Cucina provenzale in scala  1/12 by CosediunaltroMondo
Giorni fa facevo delle ricerche specifiche tra le immagini offerte da Google. Ero nella disperata ricerca di rintracciare l'origine di una foto che conservo in archivio da tanto tempo. E' una cucina
 da cui sto traendo ispirazione per un mio progetto parallelo. Non riguarda il mio progetto pre-Raffaellita, ma  un'altra dollhouse sgangherata a cui voglio dare un'impronta un po' country francese. Gira e rigira tra mille foto, lo sguardo mi cade su di un'immagine per me ormai familiare. Pensavo che stavo guardando la cucina provenzale di cui sono oramai perdutamente innamorata. Pensavo che fosse la cucina di una dollhouse che Mariangela Gagliardi aveva creato per una sua fortunata cliente. Quella cucina che a furia di rimirare oramai ne conoscevo ogni piccolo particolare, ed invece....ed invece era vera, verissima, in scala 1/1, di qualche bella dimora di campagna francese. OMG!!! Ma sono davvero "CosediunaltroMondo"!!!

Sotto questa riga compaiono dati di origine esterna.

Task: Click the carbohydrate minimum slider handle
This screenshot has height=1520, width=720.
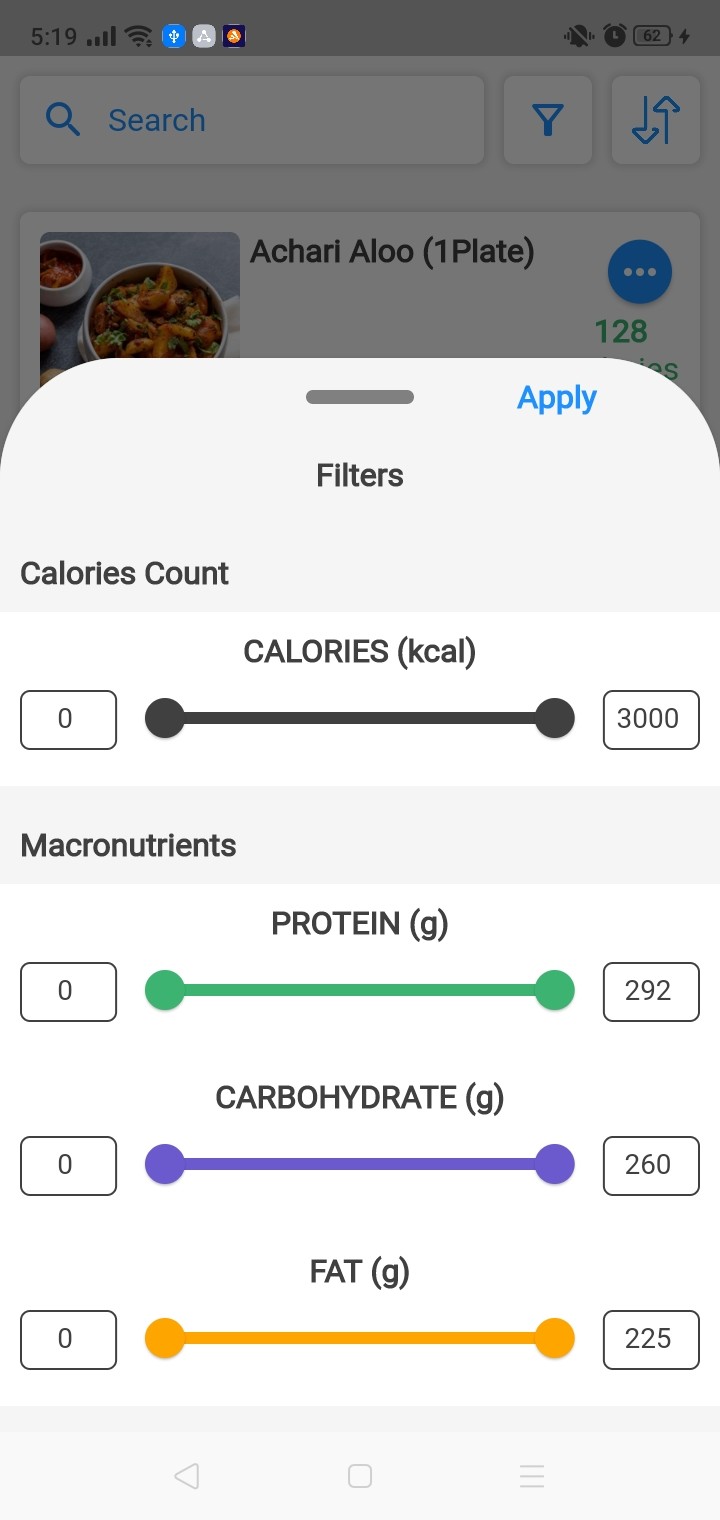Action: pyautogui.click(x=165, y=1164)
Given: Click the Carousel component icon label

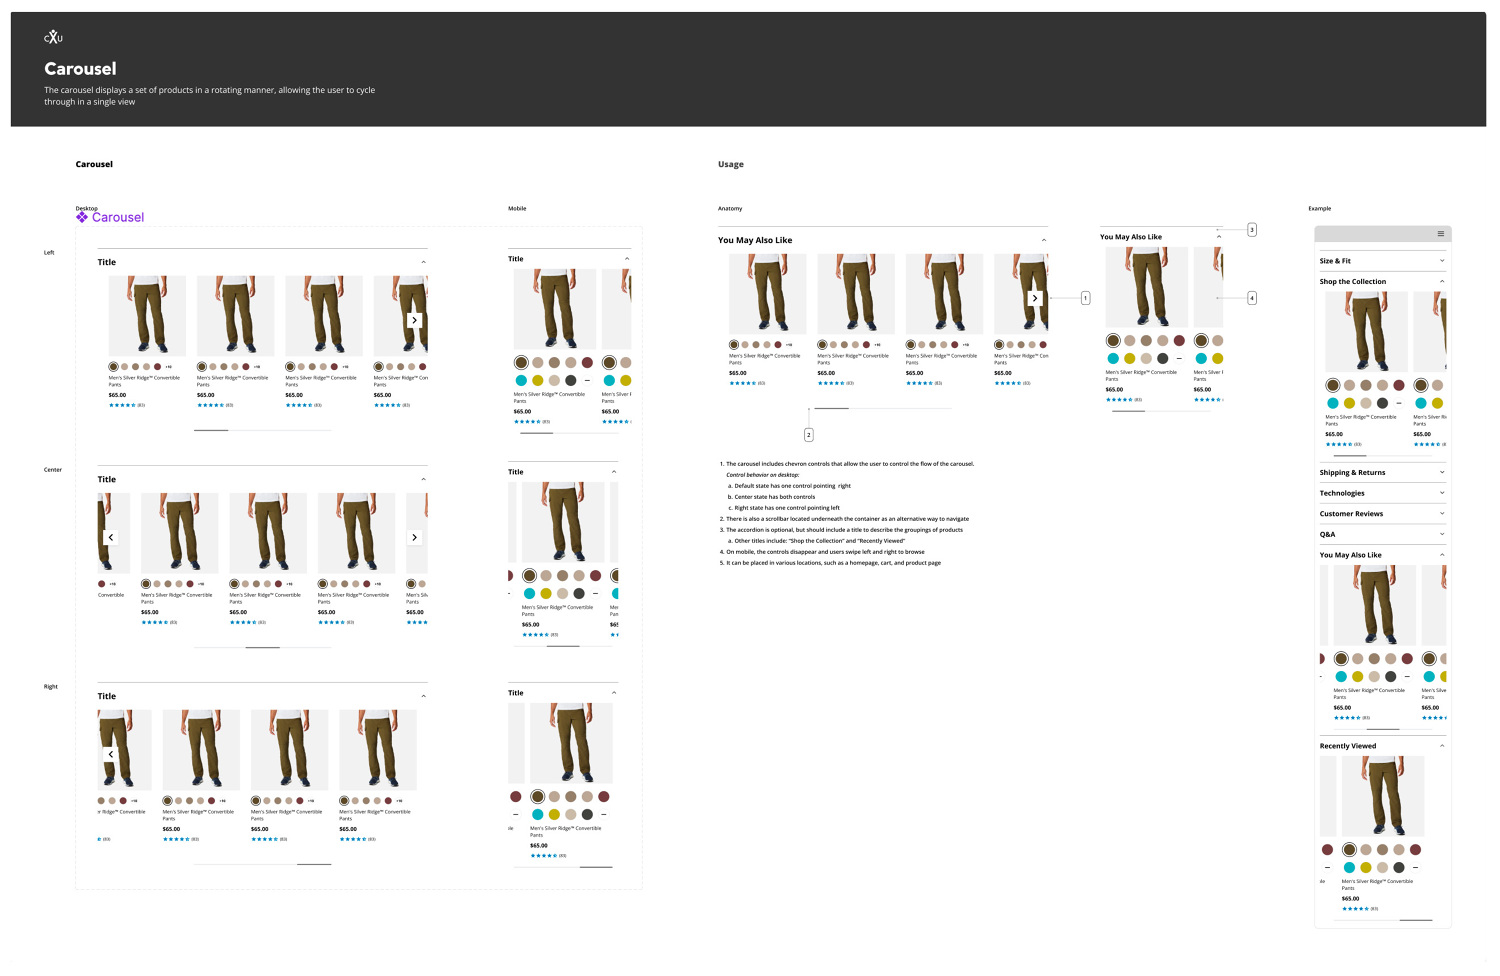Looking at the screenshot, I should pyautogui.click(x=110, y=217).
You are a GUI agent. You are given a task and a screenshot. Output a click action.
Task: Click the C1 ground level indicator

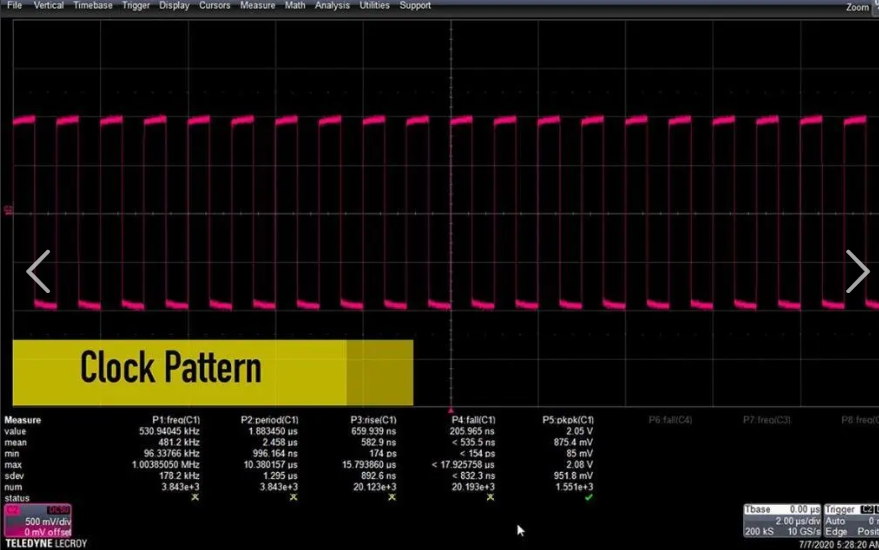click(x=9, y=210)
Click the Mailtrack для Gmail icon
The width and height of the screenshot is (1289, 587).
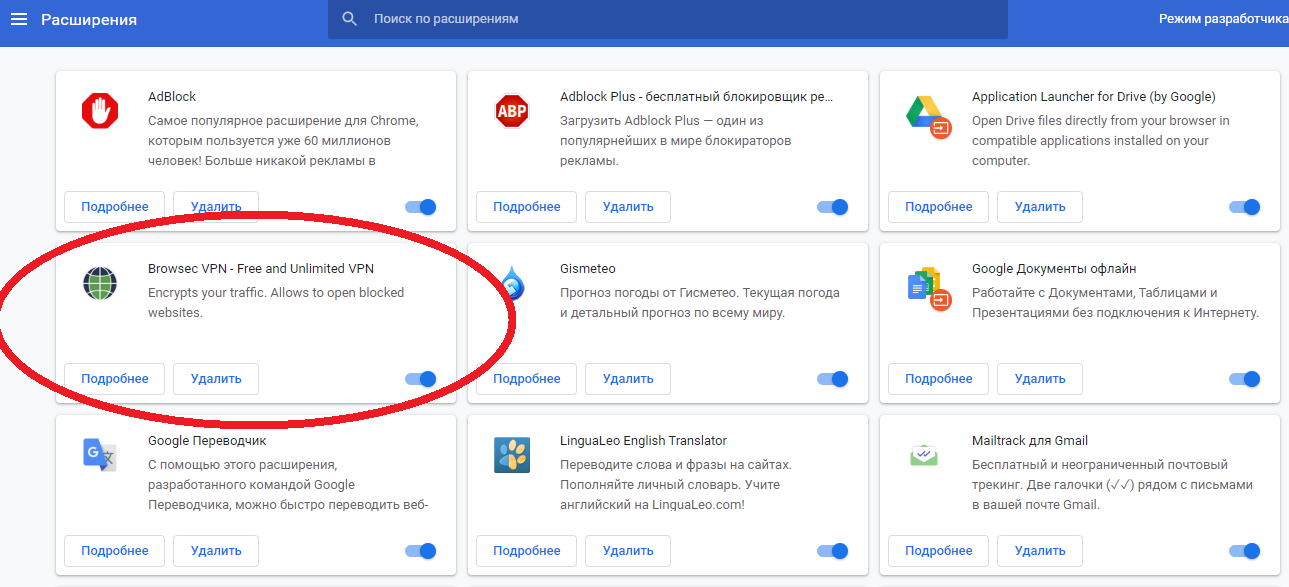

Cucina provenzale in scala1/12 by CosediunaltroMondo
Cucina provenzale in scala1/1



P.S. : Grazie ad un'email privata di Mariangela Gagliardi al mio indirizzo, ho piacevolmente scoperto, col suo intervento, che la cucina da cui lei ha tratto ispirazione non si trova in Provenza, bensì in Normandia ed appartiene all'appartamento privato di un famoso interior decorator francese, Jacques Garcia, situato in un enorme castello denominato Chateau du Champ de Bataille. Per chi non lo sapesse, un po' di tempo dopo la mia intervista, Mariangela Gagliardi ha trasferito nuovamente il suo negozio-laboratorio  presso un nuovo indirizzo. Ora è il Via Solari, 12 ma sempre a Milano! ;-)

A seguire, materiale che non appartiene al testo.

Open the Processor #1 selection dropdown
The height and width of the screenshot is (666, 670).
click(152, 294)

sabato, settembre 06, 2014

Un inaspettato "swap".


Questa estate ho avuto un swap inaspettato. Avevo commissionato alla mia amica Alessandra una sua libera interpretazione del mantello di velluto di Blanche. Un pezzo fondamentale del suo guardaroba. quello che la accompagnerà nel suo ultimo viaggio terreno. Avrei voluto presentarlo degnamente, insieme ad altre miniature che appartengono a Blanche, ma purtroppo non sono pronte molte cose. Neanche la foto rende giustizia alla piccola cappa. Ahimè,  sono rimasta senza il mio obiettivo fotografico abituale, e comunque è davvero difficile presentare qualcosa di "tutto - nero" e che non è rigido! :-/ Non ho ancora un manichino o qualcosa su cui appoggiarla che abbia un sapore vittoriano-preraffaellita. :-( Ma prometto di rimuovere la foto non appena ne ho una migliore. ;-)

Un'immagine tratta dal film "Possession" che ritrae Blanche Glover avvolta nel suo mantello di velluto negli ultimi istanti della sua vita.


La mia generosa amica mi ha chiesto, in cambio del suo lavoro, le mini-parrucche da bambola che avevo vinto un po' di tempo fa con il Facebook-Giveaway organizzato da Sandra Morris, di Tower House Dolls . Ed ecco il baratto inaspettato! :-) Sicuramente lei sa come utilizzarle, mentre io non avevo trovato ancora il tempo di mettere anche solo una sopra un porta-cappelli. Se avete il tempo, visitate il  nuovo blog di Alessandra,  "Sepia" : sono ancora pochissimi post, ma ricchi di atmosfera, con le sue Minis tutte da ammirare.